If a line includes the word "agent", it belongs in the count; state the total for the data below and add nothing.

##### Record extracts #####

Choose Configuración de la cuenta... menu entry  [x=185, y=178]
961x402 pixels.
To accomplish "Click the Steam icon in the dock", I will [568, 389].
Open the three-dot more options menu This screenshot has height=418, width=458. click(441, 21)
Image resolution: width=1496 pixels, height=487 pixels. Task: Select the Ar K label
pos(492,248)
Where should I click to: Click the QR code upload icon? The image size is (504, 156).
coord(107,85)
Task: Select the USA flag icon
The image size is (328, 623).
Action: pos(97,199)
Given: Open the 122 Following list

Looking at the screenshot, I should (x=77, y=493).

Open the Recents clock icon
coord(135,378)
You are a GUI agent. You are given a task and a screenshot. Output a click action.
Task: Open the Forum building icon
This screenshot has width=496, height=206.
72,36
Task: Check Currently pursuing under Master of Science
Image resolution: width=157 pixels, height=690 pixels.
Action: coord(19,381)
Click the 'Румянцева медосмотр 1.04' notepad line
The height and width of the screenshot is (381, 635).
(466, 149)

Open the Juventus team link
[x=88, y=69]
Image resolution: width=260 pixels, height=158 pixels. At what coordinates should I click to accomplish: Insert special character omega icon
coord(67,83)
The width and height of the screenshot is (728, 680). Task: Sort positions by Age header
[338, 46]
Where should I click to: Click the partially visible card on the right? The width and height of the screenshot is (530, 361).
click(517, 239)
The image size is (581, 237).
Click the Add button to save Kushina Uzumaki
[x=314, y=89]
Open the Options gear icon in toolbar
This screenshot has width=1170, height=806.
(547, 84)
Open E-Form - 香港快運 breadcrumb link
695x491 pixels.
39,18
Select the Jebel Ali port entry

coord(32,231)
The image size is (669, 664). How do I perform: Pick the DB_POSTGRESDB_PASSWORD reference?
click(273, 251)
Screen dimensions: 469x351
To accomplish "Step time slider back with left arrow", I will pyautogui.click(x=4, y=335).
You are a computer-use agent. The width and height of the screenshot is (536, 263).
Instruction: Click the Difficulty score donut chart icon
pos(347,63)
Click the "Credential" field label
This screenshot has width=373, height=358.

#####

* _Result_: 2